Besides that, we can see that the word directory contains a _rels subdirectory, which contains the relations for the document. In the file document.txt.rels, we find the following relations:
<?xml version="1.0" encoding="UTF-8" standalone="yes"?> <Relationships xmlns="http://schemas.openxmlformats.org/package/2006/relationships">
<Relationship Id="rId3" Type="http://schemas.openxmlformats.org/officeDocument/2006/relationships/webSettings" Target="webSettings.xml"/>
<Relationship Id="rId2" Type="http://schemas.openxmlformats.org/officeDocument/2006/relationships/settings" Target="settings.xml"/>
<Relationship Id="rId1" Type="http://schemas.openxmlformats.org/officeDocument/2006/relationships/styles" Target="styles.xml"/>
<Relationship Id="rId6" Type="http://schemas.openxmlformats.org/officeDocument/2006/relationships/theme" Target="theme/theme1.xml"/>
<Relationship Id="rId5" Type="http://schemas.openxmlformats.org/officeDocument/2006/relationships/fontTable" Target="fontTable.xml"/>
<Relationship Id="rId4" Type="http://schemas.openxmlformats.org/officeDocument/2006/relationships/image" Target="media/image1.png"/>
</Relationships>
Here you can find the relations for the document. We see that the styles used in the document are in styles.xml and any image in the document is in the media folder. That way, we can access any part of the document.
Based on these informations, we can open the files that are in the OpenXML package. Now, we will create a small Delphi program that opens an Office file and lists its properties in a component TValueListEditor.
Accessing OpenXml files
To open OpenXml files, we need to divide our program in the following parts:
- Open the OpenXml package with a component that allows to read and write zip files
- Open the .rels file and read the relations, extracting the parts that interest us
- Access the parts, executing what we want
To open the zip files, we will use the TZipFile component, which is available in Delphi since version XE2. This component allows to manipulate zip files in a relatively simple way. You should create a new Delphi project and add to the main form a button, an OpenDialog and a Memo.

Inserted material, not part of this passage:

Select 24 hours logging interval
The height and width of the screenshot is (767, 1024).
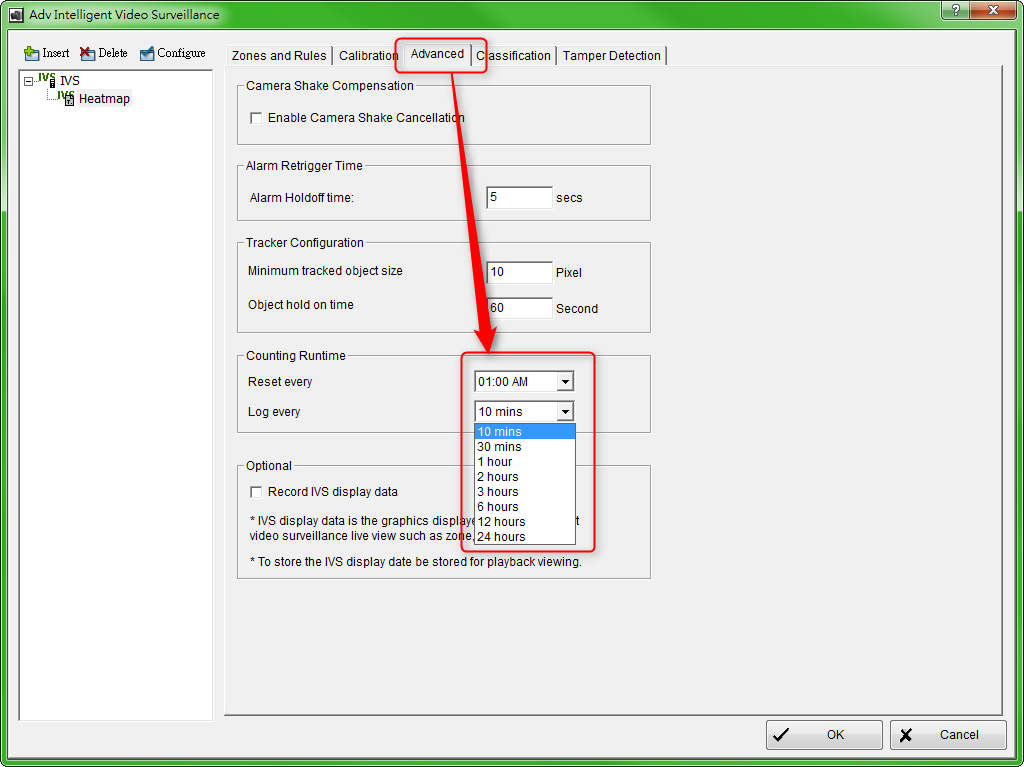click(501, 537)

Configure the Caption property of the button to Open. Configure the Filter property of the OpenDialog to “Word Files (*.docx, *.docm)|*.docx;*.docm| Excel Files(*.xlsx, *.xlsm)|*.xlsx;*.xlsm| Powerpoint Files(*.pptx, *.pptm)|*.pptx;*.pptm”.
On the OnClick event handler of the button, add the following code:
procedure TMainFrm.Button1Click(Sender: TObject);
var
ZipStream: TStream;
XmlNode: IXMLNode;
i: Integer;
AttType: String;
ZipFile: TZipFile;
LocalHeader: TZipHeader;
begin
if OpenDialog1.Execute then begin
ZipFile := TZipFile.Create();
try
ZipFile.Open(OpenDialog1.FileName, TZipMode.zmRead);
try
ZipFile.Read('_rels/.rels', ZipStream, LocalHeader);
ZipStream.Position := 0;
XMLDocument1.LoadFromStream(ZipStream);
Memo1.Text := XMLDoc.FormatXMLData(XMLDocument1.XML.Text);
finally
ZipStream.Free;
end;
finally
ZipFile.Close();
ZipFile.Free;
end;
end;
end;
If the user chooses a file, we open the file with the TZipFile and extract the .rels file to a stream and load the lines of the memo with this stream formatted with the FormatXMLData. The following figure shows the result of this operation:
Once we have the .rels file, we must read it and interpret the relations. We could use the functions to read text files and interpret the document, but this is not the best way to do this operation. The ideal is to use a component to read XML files, like the TXMLDocument component that comes with Delphi.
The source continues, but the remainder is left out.